2024年10月5日(土)~9日(水)にアメリカのシカゴで開催された Society for Neuroscience - Neuroscience 2024 (以下、 SfN2024) にて、私、田中智哉 (博士後期課程2年) と寺澤雄太さん (博士後期課程3年)が以下の演題名にてポスター発表を行いました。 ■ T. Tanaka, S. Morioka: Temporal Relationship between Bodily Self-Consciousness and Acute Pain Following Knee Arthroplasty (10月6日発表)     ■ Y. Terasawa, S. Morioka: Gait factors related to walk ratio in Parkinson’s disease (10月9日発表)     SfNは神経科学の研究を広く扱い、 Journal of NeuroscienceやeNeuroを発刊する学会です。 今回のSfN2024においても、私の研究領域である身体性や痛み、 寺澤さんの研究領域であるパーキンソン病や歩行をはじめ様々な研究領域の発表が行われていました。 SfN2024の参加者は現地参加21,716人、 バーチャル参加632人 (開催最終日発表) であり、 かなりの活気に満ち溢れていました。
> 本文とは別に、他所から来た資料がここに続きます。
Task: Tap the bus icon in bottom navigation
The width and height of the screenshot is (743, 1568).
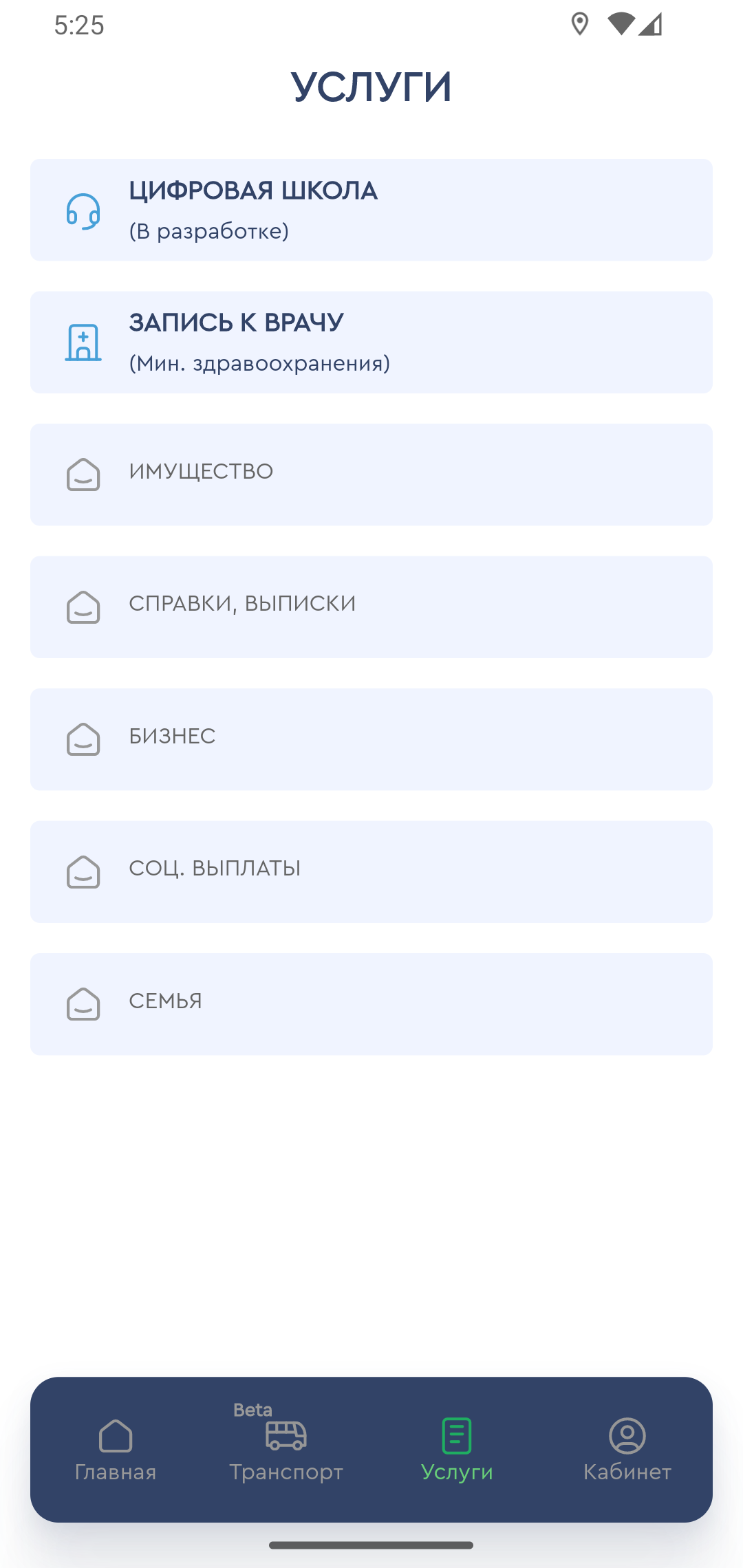Action: (286, 1435)
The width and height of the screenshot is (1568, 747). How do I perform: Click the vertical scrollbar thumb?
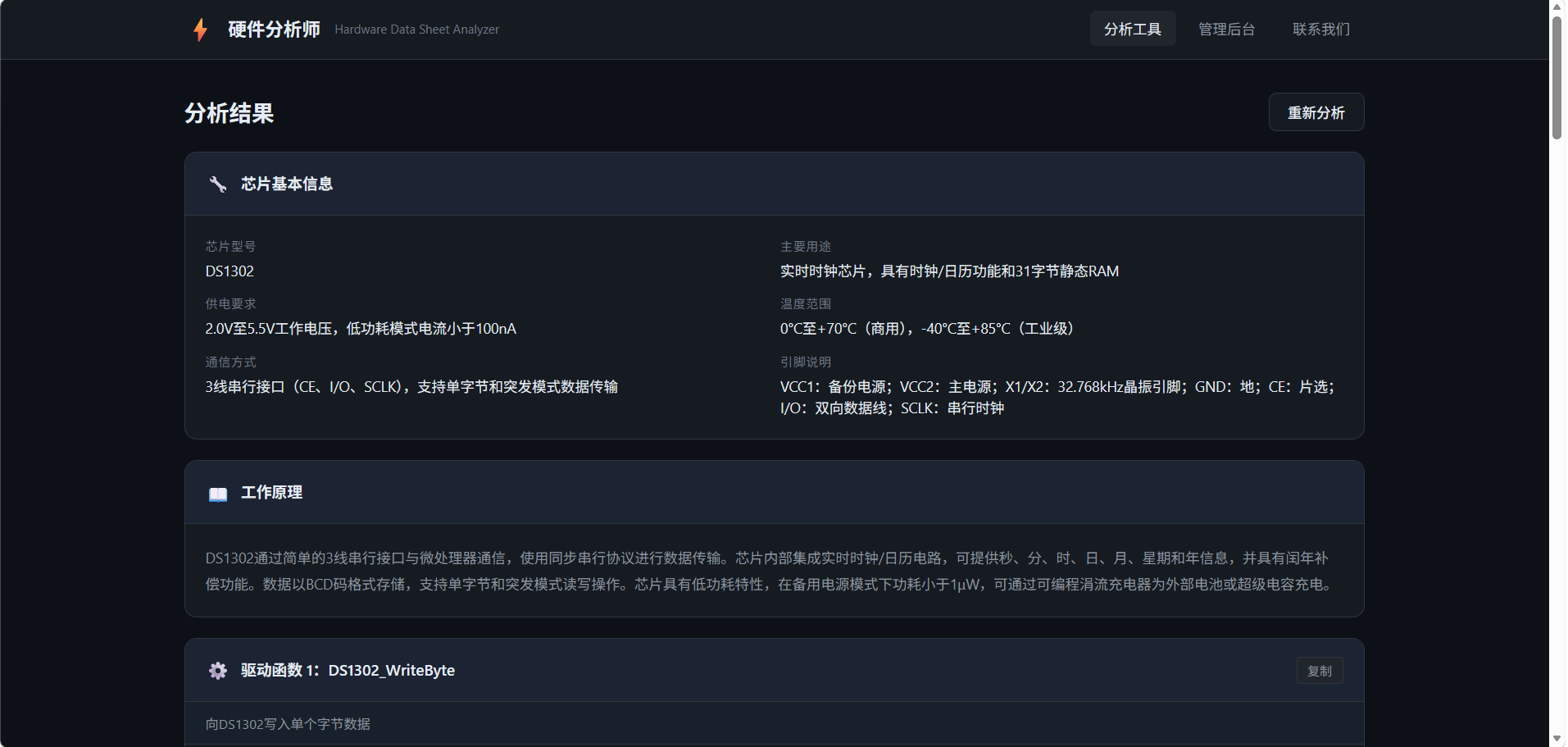coord(1557,78)
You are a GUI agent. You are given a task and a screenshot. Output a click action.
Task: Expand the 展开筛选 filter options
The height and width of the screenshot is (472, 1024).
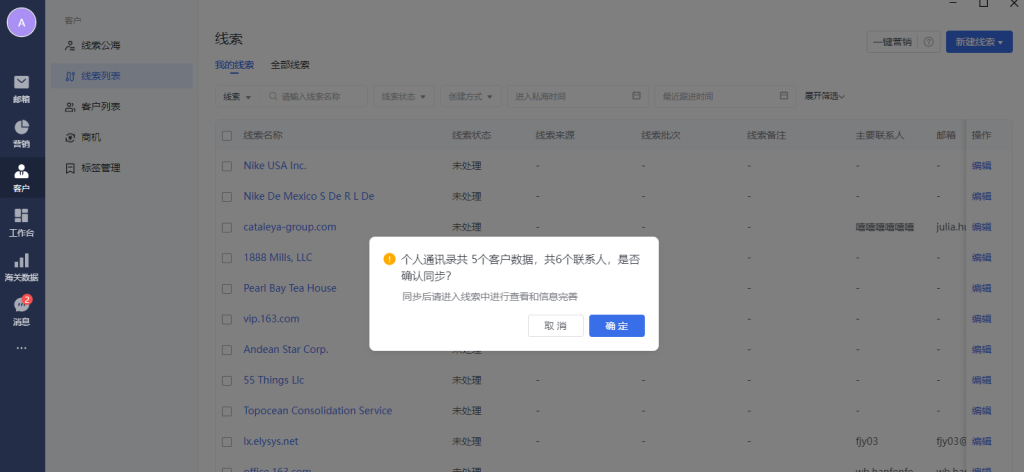point(824,96)
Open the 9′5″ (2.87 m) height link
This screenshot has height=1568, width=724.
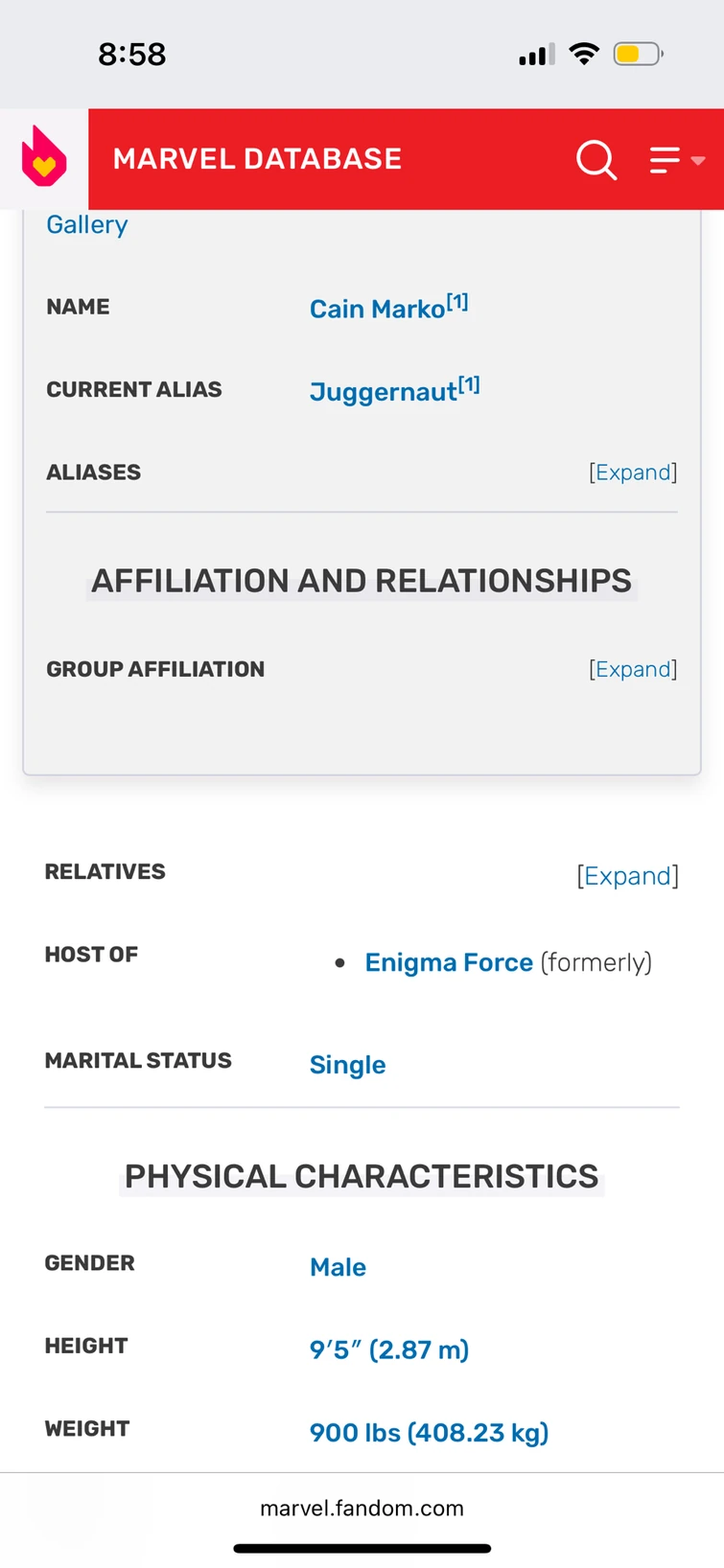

私は日本において、理学療法関連や痛み関連の学術集会に参加することが多いのですが、SfN2024は明らかにそれらとは異なる学会であると感じました。   それは、日本では講演やシンポジウムに多くの参加者が聴講し、立ち見が出ることもよくあると思いますが、SfN2024はポスター発表が中心となっていたのです。SfN2024のポスター発表は開催期間の5日間を通じて毎日午前4時間と午後4時間で張り替えが行われ、主催者によって指定された1時間フリーディスカッションを行う形式が取られていました。ここまでは日本でも一般的だと思います。しかし、いざSfN2024に参加してみると、多くの発表者はポスターが貼り付けられている4時間常にポスター前でディスカッションが行われていたのです。   一方、講演やシンポジウムにも参加しましたが、かなり空席が目立っており、ほとんどの参加者はポスター発表に参加していることがよくわかりました。なお、以下の写真はポスター会場を撮ったものですが、実際にはこの2~3倍の広さでポスターが張り出されていました。このような風習が日本の学会でも広がれば、学会発表・参加がより有意義な時間となるのではないかと感じました。     私は、 TKAの術後痛と身体性の関係性について発表を行いました。 TKAの身体性に関する発表は他にはなく、 他疾患における身体性との違いなどを意見交換することができ、 有意義な時間となりました。 その意見を取り込みながら論文化を進めていこうと思います。 また、 森岡教授が進められているCREST研究において、 共同研究を行っている明治大学 嶋田教授の研究室に在籍する大学院生 鈴木さん、木室さん、石津さんとも情報交換をすることができました。リハビリテーション分野のみならず、 工学などの他分野と共同して研究を進めていかなければならないことを実感しました。     また、余談ですが会場の隣にはミシガン湖があり、私の地元にある琵琶湖とは比べ物にならないほど非常に大きく、圧巻でした。宿を取ったシカゴ市街地から会場までは少し離れており、MetraやCTAという電車で約20分、ミシガン湖の沿岸を30~40分かけて徒歩で移動したりしていました。 徒歩で移動すると様々な発見がありました。公園では日本では見かけないリスや巨大なカモに遭遇したり、フィールド自然史博物館やソルジャーフィールド (現在のNFLチームにおいて最も古いスタジアム) など歴史ある建物を見ることができました。何よりもミシガン湖と公園の緑、近代的な高層ビルを一望することができ、とても非現実的で、非常に感動しました。 それに加え、アメリカの人々は身長が高く、まるで自分が小さくなったかのような感覚を覚え、はじめの数日は自分自身がそこにいる感じが少し失われている感覚 (身体所有感が少し奪われたような感覚?) を体験することができました。環境との相互作用の中で、私たちの身体の感覚は形成されることを実感しました。   最後になりましたが、今回このような大変貴重な機会を設けていただいた森岡教授、大学関係者の皆様に感謝申し上げます。今回のSfN2024に参加した経験を十分活かしていけるよう精進して参ります。   畿央大学 大学院 健康科学研究科 神経リハビリテーション学研究室 博士後期課程2年 田中智哉 関連記事 第22回日本神経理学療法学会学術大会へ参加しました! 森岡研究室の同門会に院生・修了生49名が参加!~健康科学研究科 本学にて第33回奈良県理学療法士学会が開催されました。~健康科学研究科・理学療法学科 第28回 日本ペインリハビリテーション学会 学術大会で大学院生が一般口述演題奨励賞を受賞しました!~健康科学研究科 【快挙】大学院生の研究において、脳卒中患者の物体把持の測定における新しいアプローチを開発しました。 【学生×実習先インタビュー】実習での症例を基にした卒業研究が国際誌に!vol.2~岩佐さん×赤口さん 【学生×実習先インタビュー】実習での症例を基にした卒業研究が国際誌に!vol.1~淡路さん×渕上さん 健康科学研究科の記事 理学療法学科の記事

2024.10.16

第22回日本神経理学療法学会学術大会へ参加しました!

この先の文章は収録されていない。